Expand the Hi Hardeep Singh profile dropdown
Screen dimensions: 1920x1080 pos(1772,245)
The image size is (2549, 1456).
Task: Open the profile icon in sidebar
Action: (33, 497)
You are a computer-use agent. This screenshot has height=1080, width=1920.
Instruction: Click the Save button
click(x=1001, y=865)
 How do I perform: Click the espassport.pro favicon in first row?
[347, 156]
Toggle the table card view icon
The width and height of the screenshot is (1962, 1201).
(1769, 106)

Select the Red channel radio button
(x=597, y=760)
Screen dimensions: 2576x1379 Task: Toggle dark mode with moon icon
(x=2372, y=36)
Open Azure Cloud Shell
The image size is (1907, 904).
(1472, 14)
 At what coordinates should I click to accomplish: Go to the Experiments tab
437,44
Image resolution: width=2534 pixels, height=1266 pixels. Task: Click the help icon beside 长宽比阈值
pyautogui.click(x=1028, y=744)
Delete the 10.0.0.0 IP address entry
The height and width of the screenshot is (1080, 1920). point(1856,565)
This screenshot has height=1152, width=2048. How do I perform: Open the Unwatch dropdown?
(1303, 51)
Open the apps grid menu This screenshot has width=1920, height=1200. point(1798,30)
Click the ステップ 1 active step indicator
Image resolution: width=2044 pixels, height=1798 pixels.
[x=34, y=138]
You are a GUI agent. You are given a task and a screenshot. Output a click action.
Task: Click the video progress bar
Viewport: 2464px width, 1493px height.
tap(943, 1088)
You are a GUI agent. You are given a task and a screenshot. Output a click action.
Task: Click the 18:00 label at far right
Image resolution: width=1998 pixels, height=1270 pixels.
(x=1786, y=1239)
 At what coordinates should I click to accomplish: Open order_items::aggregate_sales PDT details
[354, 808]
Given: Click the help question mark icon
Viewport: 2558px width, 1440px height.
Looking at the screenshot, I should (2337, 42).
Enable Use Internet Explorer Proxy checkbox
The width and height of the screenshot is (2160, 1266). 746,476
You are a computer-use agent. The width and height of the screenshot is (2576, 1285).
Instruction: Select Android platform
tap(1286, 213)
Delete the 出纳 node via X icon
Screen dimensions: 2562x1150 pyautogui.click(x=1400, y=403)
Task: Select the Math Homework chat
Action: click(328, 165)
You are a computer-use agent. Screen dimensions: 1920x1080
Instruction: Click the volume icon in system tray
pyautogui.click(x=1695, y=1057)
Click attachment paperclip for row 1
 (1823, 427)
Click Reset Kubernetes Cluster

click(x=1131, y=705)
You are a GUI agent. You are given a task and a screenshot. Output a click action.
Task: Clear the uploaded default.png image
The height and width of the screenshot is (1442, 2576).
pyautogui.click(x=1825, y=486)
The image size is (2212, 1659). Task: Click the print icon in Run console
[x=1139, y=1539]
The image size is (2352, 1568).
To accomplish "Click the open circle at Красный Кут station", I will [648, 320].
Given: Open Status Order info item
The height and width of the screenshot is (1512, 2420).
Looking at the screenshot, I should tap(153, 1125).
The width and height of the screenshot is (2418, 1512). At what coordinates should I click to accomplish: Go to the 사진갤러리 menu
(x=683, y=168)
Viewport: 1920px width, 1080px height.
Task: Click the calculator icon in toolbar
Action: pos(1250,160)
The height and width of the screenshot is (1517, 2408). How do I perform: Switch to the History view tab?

•••

**Your task**
Each line of the data is to be restated exactly.

**Exercise answer**
Expand the Hi Hardeep Singh profile dropdown
Screen dimensions: 1920x1080 pos(1772,245)
The image size is (2549, 1456).
Task: Open the profile icon in sidebar
Action: (33, 497)
You are a computer-use agent. This screenshot has height=1080, width=1920.
Instruction: Click the Save button
click(x=1001, y=865)
 How do I perform: Click the espassport.pro favicon in first row?
[347, 156]
Toggle the table card view icon
The width and height of the screenshot is (1962, 1201).
(1769, 106)

Select the Red channel radio button
(x=597, y=760)
Screen dimensions: 2576x1379 Task: Toggle dark mode with moon icon
(x=2372, y=36)
Open Azure Cloud Shell
The image size is (1907, 904).
(1472, 14)
 At what coordinates should I click to accomplish: Go to the Experiments tab
437,44
Image resolution: width=2534 pixels, height=1266 pixels. Task: Click the help icon beside 长宽比阈值
pyautogui.click(x=1028, y=744)
Delete the 10.0.0.0 IP address entry
The height and width of the screenshot is (1080, 1920). point(1856,565)
This screenshot has height=1152, width=2048. How do I perform: Open the Unwatch dropdown?
(1303, 51)
Open the apps grid menu This screenshot has width=1920, height=1200. point(1798,30)
Click the ステップ 1 active step indicator
Image resolution: width=2044 pixels, height=1798 pixels.
[x=34, y=138]
You are a GUI agent. You are given a task and a screenshot. Output a click action.
Task: Click the video progress bar
Viewport: 2464px width, 1493px height.
tap(943, 1088)
You are a GUI agent. You are given a task and a screenshot. Output a click action.
Task: Click the 18:00 label at far right
Image resolution: width=1998 pixels, height=1270 pixels.
(x=1786, y=1239)
 At what coordinates should I click to accomplish: Open order_items::aggregate_sales PDT details
[354, 808]
Given: Click the help question mark icon
Viewport: 2558px width, 1440px height.
Looking at the screenshot, I should (2337, 42).
Enable Use Internet Explorer Proxy checkbox
The width and height of the screenshot is (2160, 1266). 746,476
You are a computer-use agent. The width and height of the screenshot is (2576, 1285).
Instruction: Select Android platform
tap(1286, 213)
Delete the 出纳 node via X icon
Screen dimensions: 2562x1150 pyautogui.click(x=1400, y=403)
Task: Select the Math Homework chat
Action: click(328, 165)
You are a computer-use agent. Screen dimensions: 1920x1080
Instruction: Click the volume icon in system tray
pyautogui.click(x=1695, y=1057)
Click attachment paperclip for row 1
 (1823, 427)
Click Reset Kubernetes Cluster

click(x=1131, y=705)
You are a GUI agent. You are given a task and a screenshot. Output a click action.
Task: Clear the uploaded default.png image
The height and width of the screenshot is (1442, 2576).
pyautogui.click(x=1825, y=486)
The image size is (2212, 1659). Task: Click the print icon in Run console
[x=1139, y=1539]
The image size is (2352, 1568).
To accomplish "Click the open circle at Красный Кут station", I will [648, 320].
Given: Open Status Order info item
The height and width of the screenshot is (1512, 2420).
Looking at the screenshot, I should tap(153, 1125).
The width and height of the screenshot is (2418, 1512). At what coordinates should I click to accomplish: Go to the 사진갤러리 menu
(x=683, y=168)
Viewport: 1920px width, 1080px height.
Task: Click the calculator icon in toolbar
Action: pos(1250,160)
The height and width of the screenshot is (1517, 2408). How do I perform: Switch to the History view tab?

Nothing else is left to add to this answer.